- **Excerpted text**:
○ ○ ○ ○ ○

Most Governments are witnessing WW2 scale deficits and eventually, the bill for this will end up at our front door. The estate tax, capital gains taxes, wealth tax, and the cancellation of exemptions in addition to other alternatives are all on the table and being discussed.
How should families prepare themselves for this raid on their assets and the future of their children?
A strong and prosperous middle class is crucial for any successful economy and society. The middle class sustains consumption, drives the investment in education, health and housing and it plays a key role in supporting social protection systems through its tax contributions. Societies with a strong middle class have lower crime rates, they enjoy higher levels of trust and life satisfaction, as well as greater political stability and good governance.
However, we reveal that the top 10% in the income distribution in the western world holds almost half of the total wealth, while the bottom 40% accounts for only 3%. The brunt of the taxes falls on small businesses and the mass affluent and on top of that they are not the beneficiaries of government policies.
Since the financial crisis, the implicit tax rate on labor has increased gradually but steadily. During the same period, taxes on capital have risen steeply in Germany and France.
Over the past 30 years, mass affluent households have experienced dismal income growth or even stagnation. This has fueled perceptions that the current socio-economic system is unfair and that the mass affluent class has not benefited from economic growth in proportion to its contribution. In addition to this, they will brunt most of the cost of the “Corona Crisis”
Furthermore, the cost of living has become increasingly expensive for the middle class, as the cost of core services and goods such as housing have risen faster than income. Traditional mass affluent opportunities for social mobility have also withered as labor market prospects become increasingly uncertain: 1 in 6 workers are in jobs that are at high risk of automation. Uncertain of their own prospects, the middle class are also concerned about those of their children; the current generation is one of the most educated, and yet has lower chances of achieving the same standard of living as its parents.
How will the Governments pay for this?
The first level of defense for governments worldwide is borrowing. Bonds issued by governments for 20 – 100 years de facto are transferring the bulk of the cost of COVID-19 to future generations.
Governments all over the world are promising cuts in public spending.
Spending in some areas, such as schools and health systems, is being protected – and it would be difficult to reduce health spending after a pandemic.
Pensions, another big-spending item, are also in general protected.
Public salaries are rising very fast as they bounce back after the pandemic, which could make it a very expensive pledge to honor.
Freezing salaries and cutting foreign aid may serve this goal but it will be marginal.
But governments cannot keep borrowing forever, so they must also cut spending or increase income from taxes or both.

○ ○ ○ ○ ○

- **Recorded data**:
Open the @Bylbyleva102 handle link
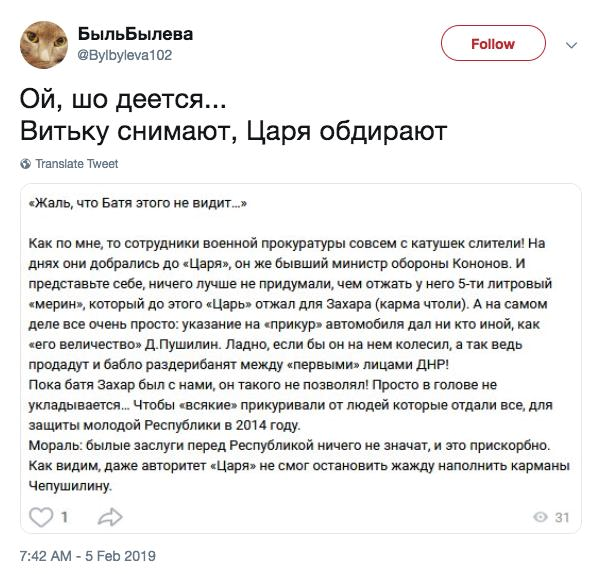This screenshot has width=602, height=574. point(124,55)
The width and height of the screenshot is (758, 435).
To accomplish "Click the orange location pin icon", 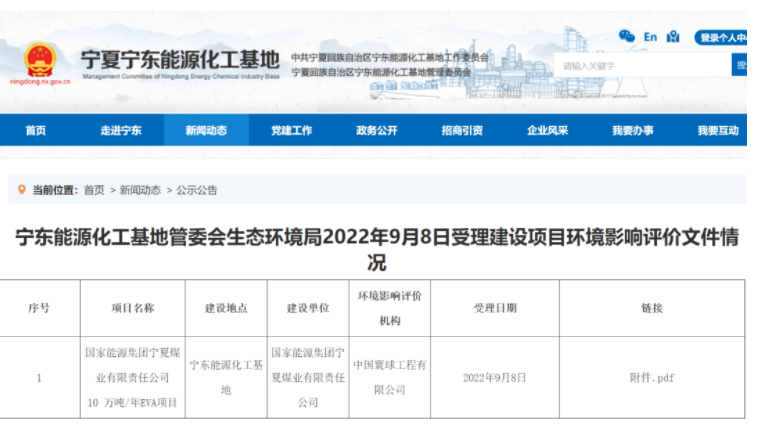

○ ○ ○ ○ ○

- **What you will do**: Continue the text on how governments will pay for pandemic-era deficits, starting after its last sentence. The material is separate from the text on government deficits and taxes above.

- **Reply**:
Before the UK Government was elected in 2019, the government promised not to raise the rates of the three biggest taxes – income tax, National Insurance, and value-added tax (VAT).
However, the chancellor announced measures that will increase most people’s tax bills in 2022.
Nation-states are likely to respond by increasing efforts to coordinate tax policy, and/or make tax grabs across borders (e.g., FATCA, CRS).
This will greatly accelerate the trend towards higher tax rates on labor, except for those who are highly mobile. As more workers become more mobile, it will become harder to tax the capital that is associated with them (e.g., pension and retail investment funds).
The challenge for advisers will be to understand the impact of national and international tax rules, in a way that helps them to serve an increasingly mobile client base. Advisers must either become global tax experts or build partnerships with them.
The easiest way to pay for COVID-19
The easiest way for Governments to cover the immediate surplus cost of COVID-19 is to impose a wealth tax
Introducing a one-off wealth tax of 5 percent on net assets above 500,000 USD for example would raise more than 260bn if 8 M taxpayers were eligible.
50 tax experts from think-tanks, the OECD, industry practitioners, lawyers, and policymakers, said.: “a one-off wealth tax would work, raise significant revenue, and be fairer and more efficient than any other alternative,”.
So once again the mass affluent middle class and small business owners will have to pay the price for us all.
So how should families prepare themselves for this raid on their assets and the future of their children?
In any scenario preparing for the inevitable would be wise.
Working with a professional and preparing strategies for gifting assets to future generations, preparing trusts, and offshore accounts are all, strategies that in the best scenario could save families that worked all their lives accumulating assets for future generations from transferring these assets to governments and in the worst scenario could mitigate the damage.